Stored items
*** Block opens ***

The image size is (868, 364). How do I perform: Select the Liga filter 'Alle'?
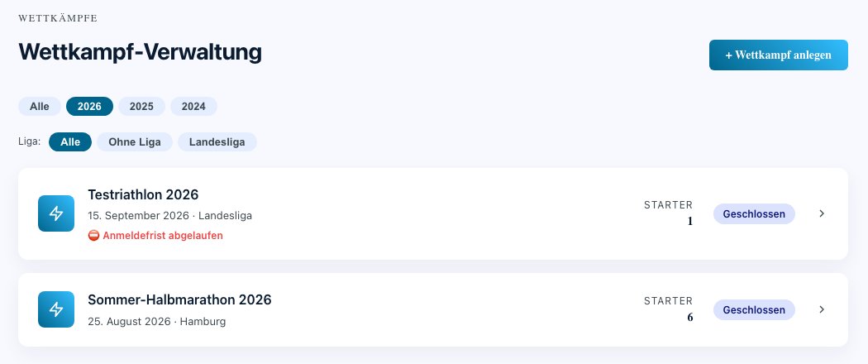coord(70,141)
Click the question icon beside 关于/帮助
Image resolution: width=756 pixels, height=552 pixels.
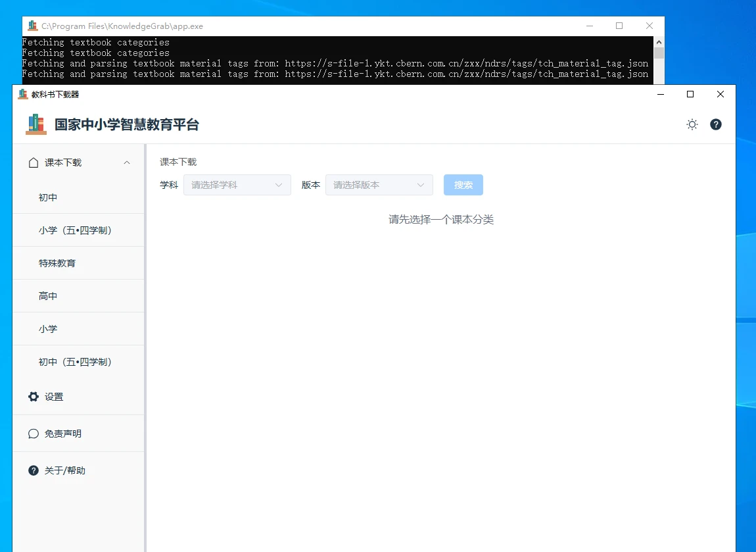pos(34,470)
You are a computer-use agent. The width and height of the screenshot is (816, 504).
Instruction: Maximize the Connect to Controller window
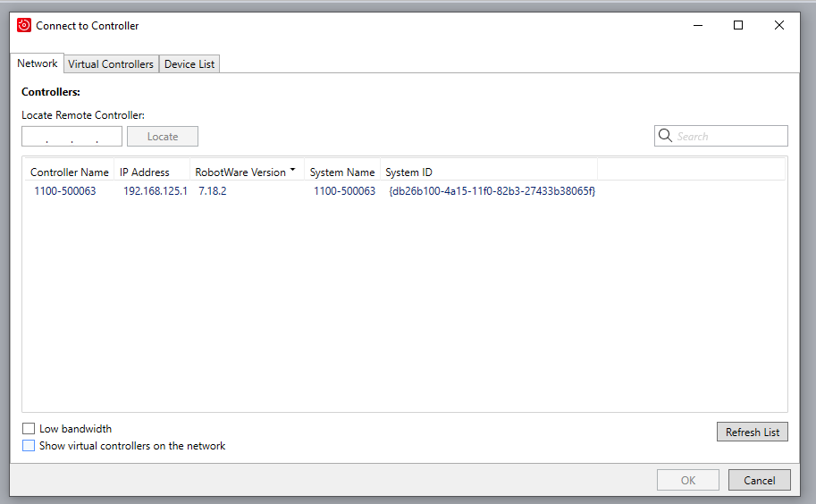click(x=738, y=26)
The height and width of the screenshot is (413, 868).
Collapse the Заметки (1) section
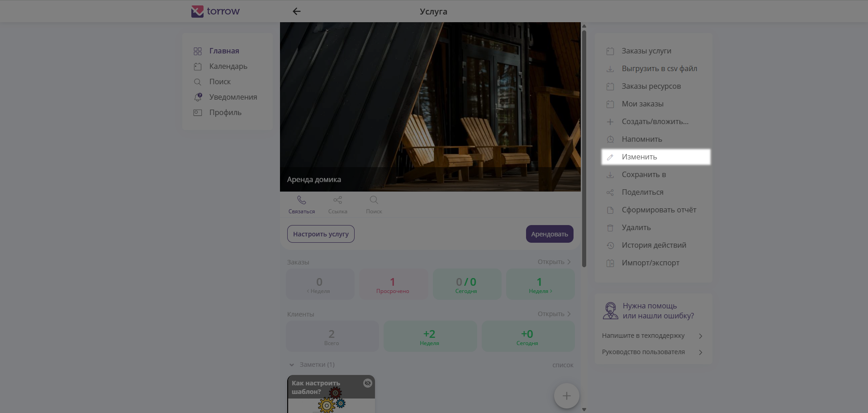tap(292, 365)
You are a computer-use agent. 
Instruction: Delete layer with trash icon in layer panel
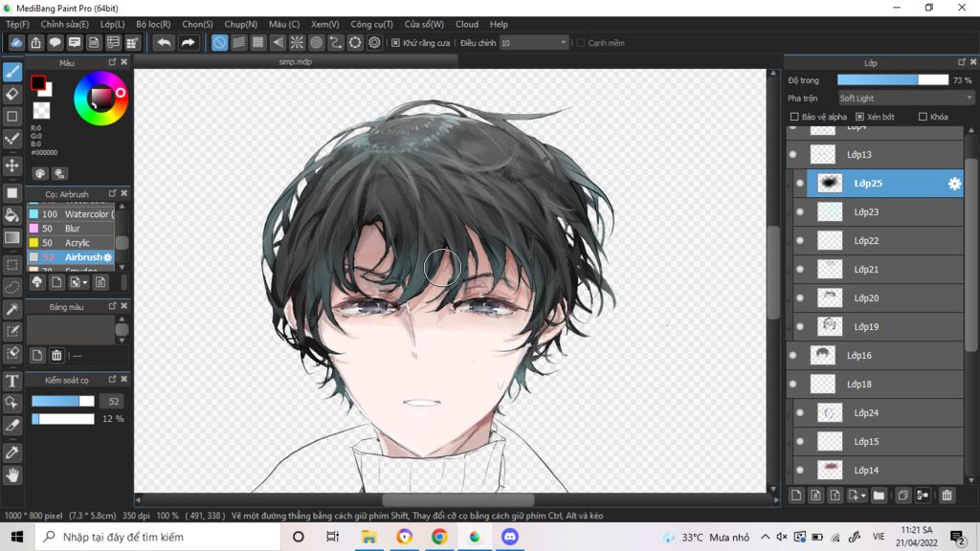coord(947,496)
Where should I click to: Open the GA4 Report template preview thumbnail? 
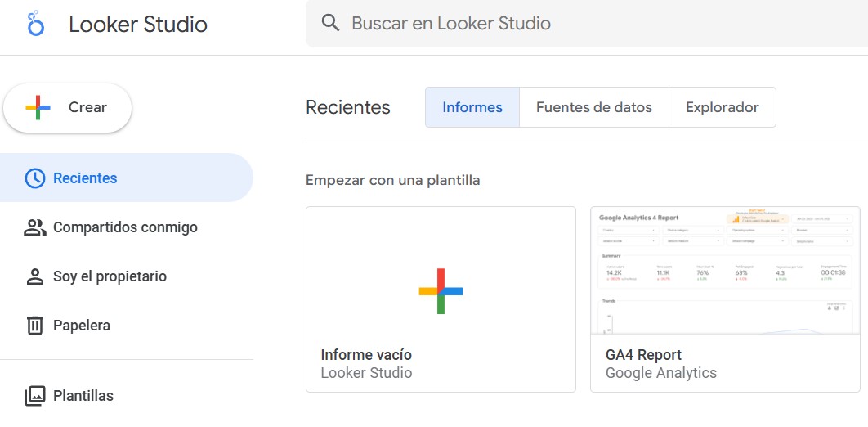tap(724, 270)
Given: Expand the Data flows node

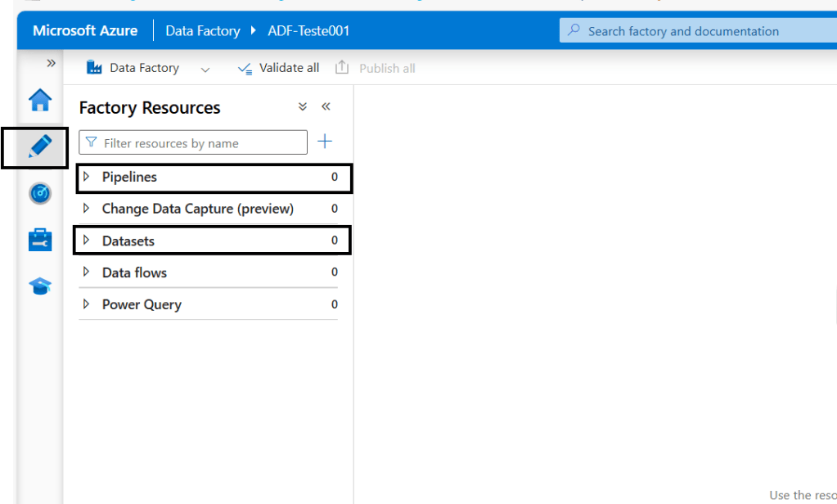Looking at the screenshot, I should [87, 272].

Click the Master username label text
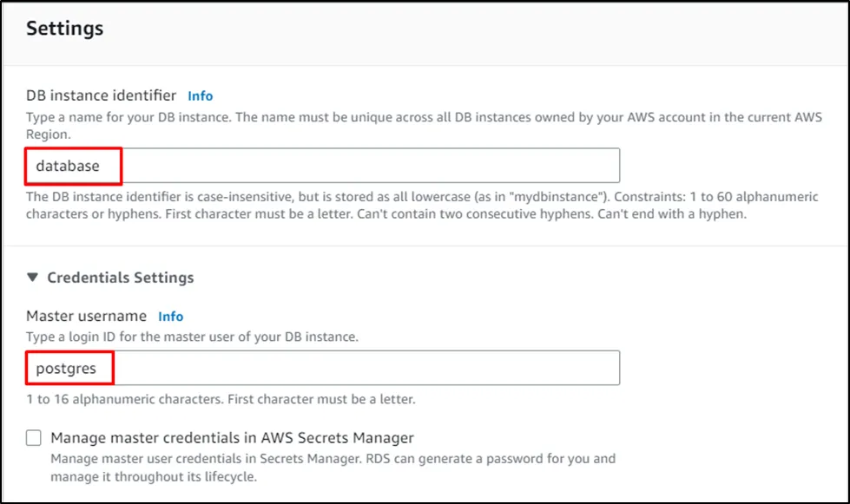tap(86, 317)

*** Block closes ***

** Problem **
Print the records above verbatim, pictures excluded.

** Expected output **
The image size is (868, 364). How do I perform: Select the Liga filter 'Alle'?
coord(70,141)
Click the question icon beside 关于/帮助
Image resolution: width=756 pixels, height=552 pixels.
pos(34,470)
You are a computer-use agent. The width and height of the screenshot is (816, 504).
Instruction: Maximize the Connect to Controller window
click(x=738, y=26)
The height and width of the screenshot is (413, 868).
Collapse the Заметки (1) section
tap(292, 365)
You are a computer-use agent. 
Instruction: Delete layer with trash icon in layer panel
coord(947,496)
Where should I click to: Open the GA4 Report template preview thumbnail? 
tap(724, 270)
Given: Expand the Data flows node

Looking at the screenshot, I should [87, 272].

Click the Master username label text
tap(86, 317)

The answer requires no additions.